Los seres humanos nos protejemos con máscaras de soberbia que impiden que mostremos nuestro verdadero ser
CDMX, 11/10/2014. Están ocurriendo cambios importantes en todo México —comentó emocionado nuestro líder hoy; ayer comencé a leer el libro de Pepe (como le decía afectuosamente a Torres Navarrete) y, al estar leyéndolo, comencé a sentir una energía muy bonita en el pecho. Gracias a su libro, reflexioné que, toda mi vida, he sido una persona tolerante y paciente; sin embargo, he pensado que, en determinadas situaciones que se me presentaron, a lo mejor me faltó ser un poco más firme y determinado; ahora, leyendo a Torres Navarrete advierto que, posiblemente, lo que me faltó es tener más fe —expresó.
Nuestra misión ha sido una lucha constante y sin descanso; por ello, consciente del esfuerzo que esto ha significado, Ramavayan meditó: he llegado a la conclusión de que aquí, en esta vida, no hay que aflojar el paso en ningún momento; tampoco se trata de estarse peleando a diario y a toda hora pero, en nuestra sociedad, es más peligroso tener una actitud pasiva y no decir nada, que reaccionar frente a las continuas injusticias que se nos presentan a diario —confió.
En estos momentos nos encontramos en una lucha; es una batalla encarnizada entre el bien y el mal —continuó.

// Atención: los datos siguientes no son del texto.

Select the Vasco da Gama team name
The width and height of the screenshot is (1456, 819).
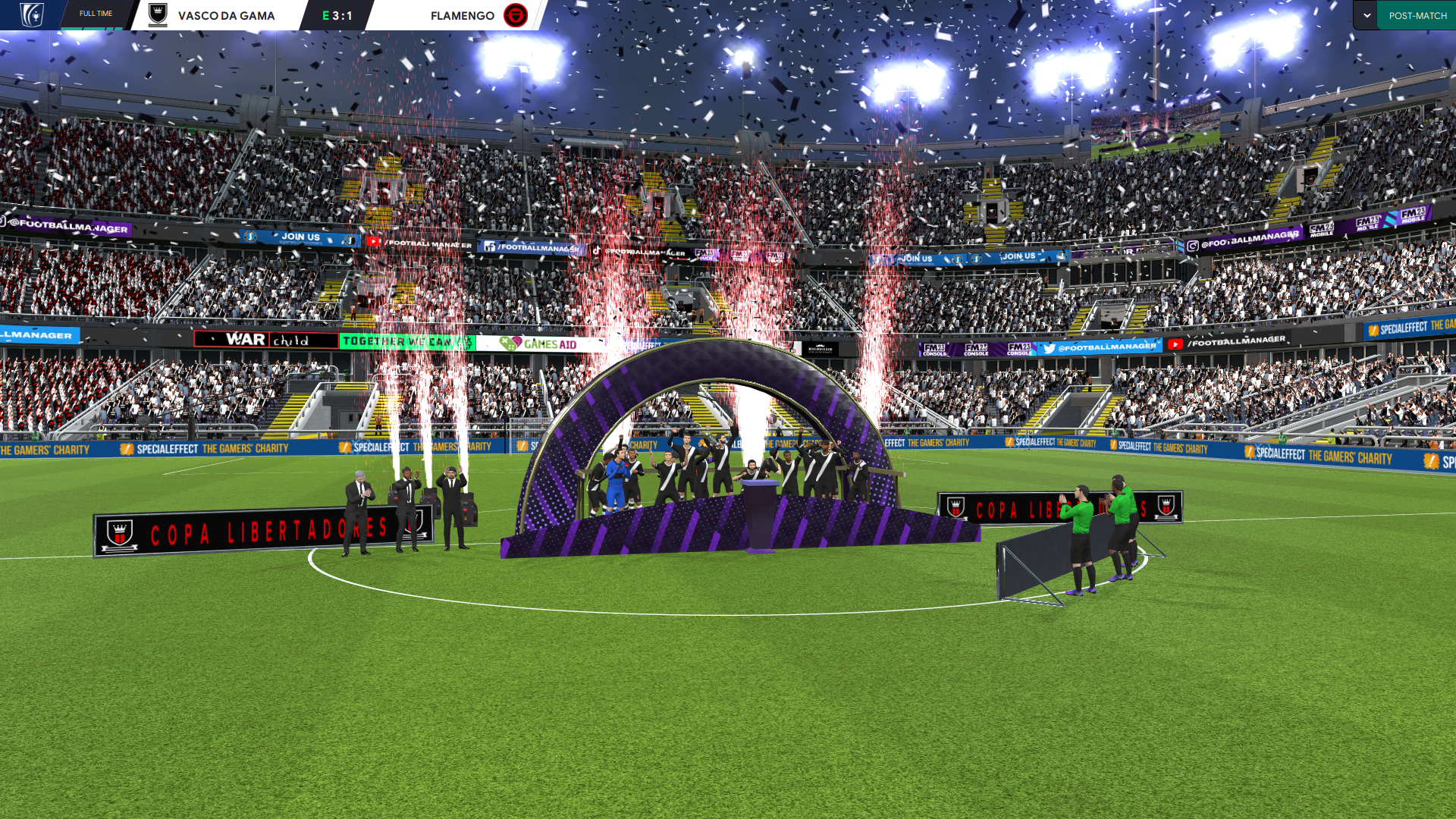coord(226,15)
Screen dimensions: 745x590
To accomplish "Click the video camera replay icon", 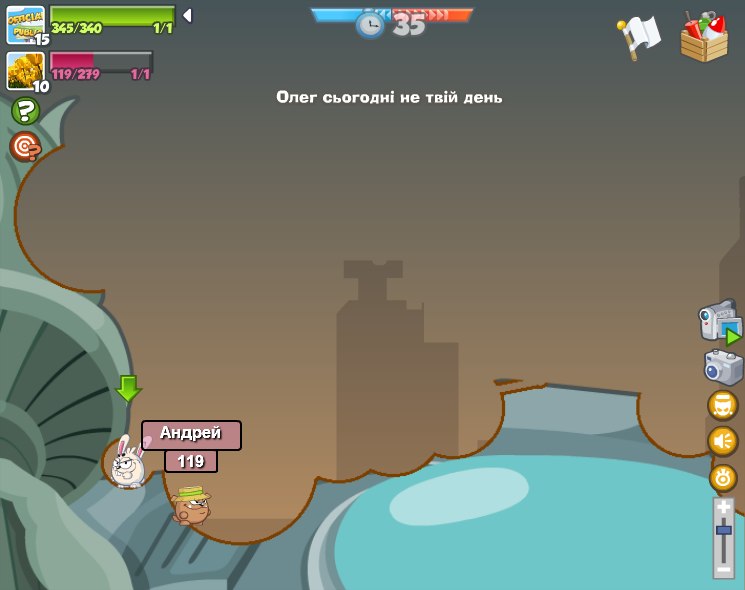I will pyautogui.click(x=719, y=323).
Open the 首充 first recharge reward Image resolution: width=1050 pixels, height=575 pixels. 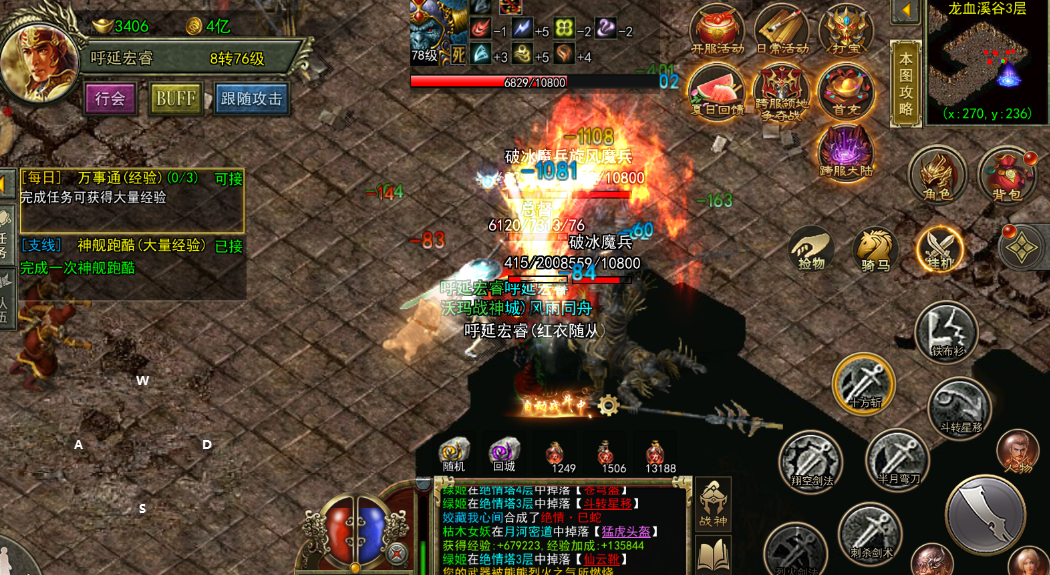(845, 90)
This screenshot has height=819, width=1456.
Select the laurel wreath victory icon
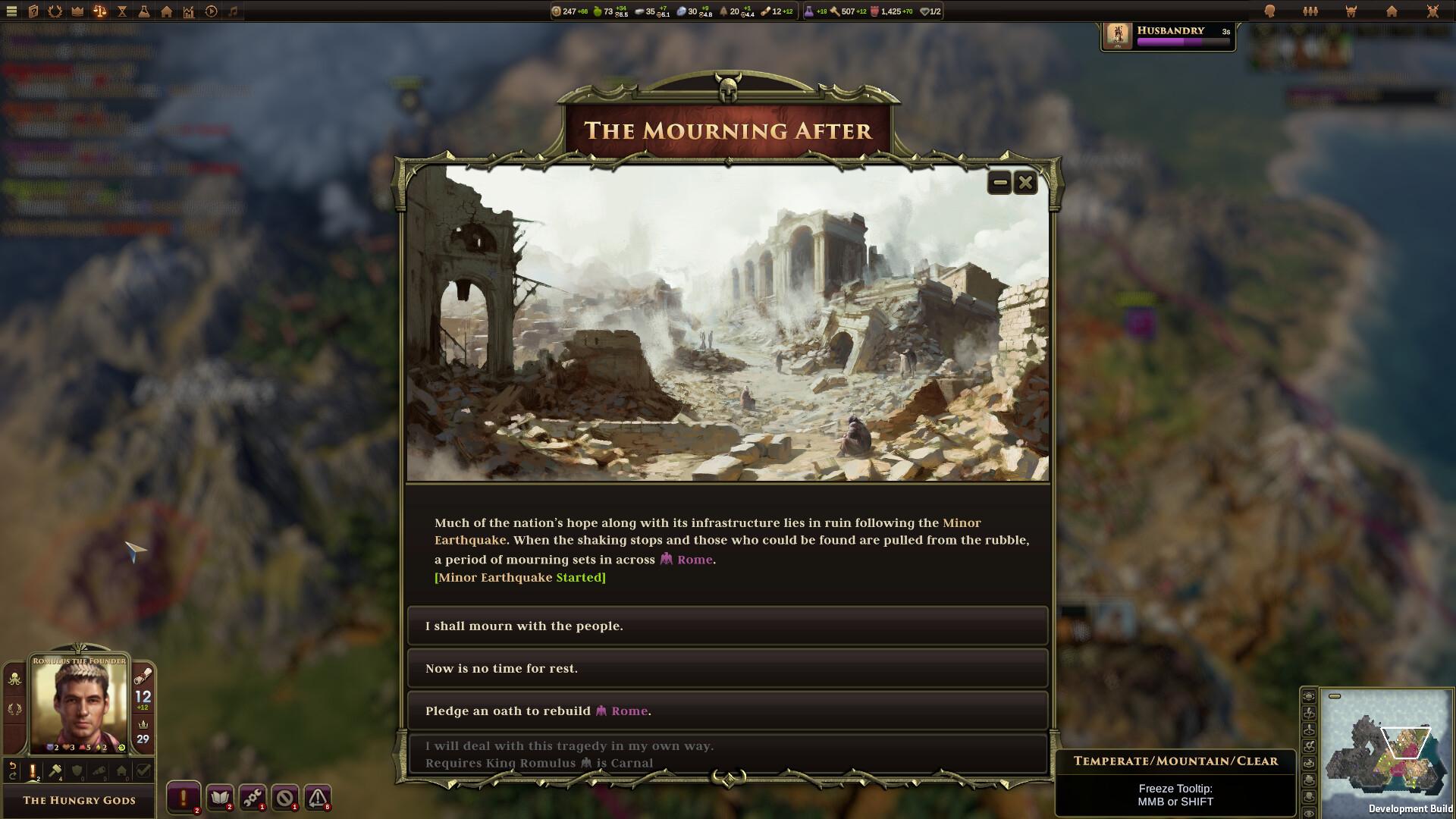click(x=55, y=11)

Hay una empresa que no quiere pagarme unos servicios de actuación; son el típico negocio que se dedica a hacer daño, a perjudicar a los actores y actrices; pero si no les aviso que voy a ir a reclamarles, si llego sin avisarles y los tomo por sorpresa, seguramente lograré conseguir que me paguen; todo es cuestión de estrategia y actuar sin dudar, sin mostrar debilidad alguna. Así es como voy a conseguir que me den lo que me corresponde, porque aquí en nuestro mundo ya está presente la Justicia Divina y el Orden Divino. Entonces se quejó: a esos demonios se les hace fácil robarnos; voy a ejecutar un plan no para recuperar mi dinero —que me lo merezco, porque lo trabajé—; este caso es importante para reafirmar que el bien está ganando sobre los oscuros; se trata de poner orden y que los malditos no se salgan con la suya —como han estado acostumbrados. Siempre dicen mentiras y acomodan las cosas a su beneficio y, por hambre, las personas buenas luego no decimos nada. Se auto afirmó: como lo haría Torres Navarrete, éste es un combate y tengo que ganarlo; de otro modo, le estaría dando una oportunidad a estos bribones —señaló.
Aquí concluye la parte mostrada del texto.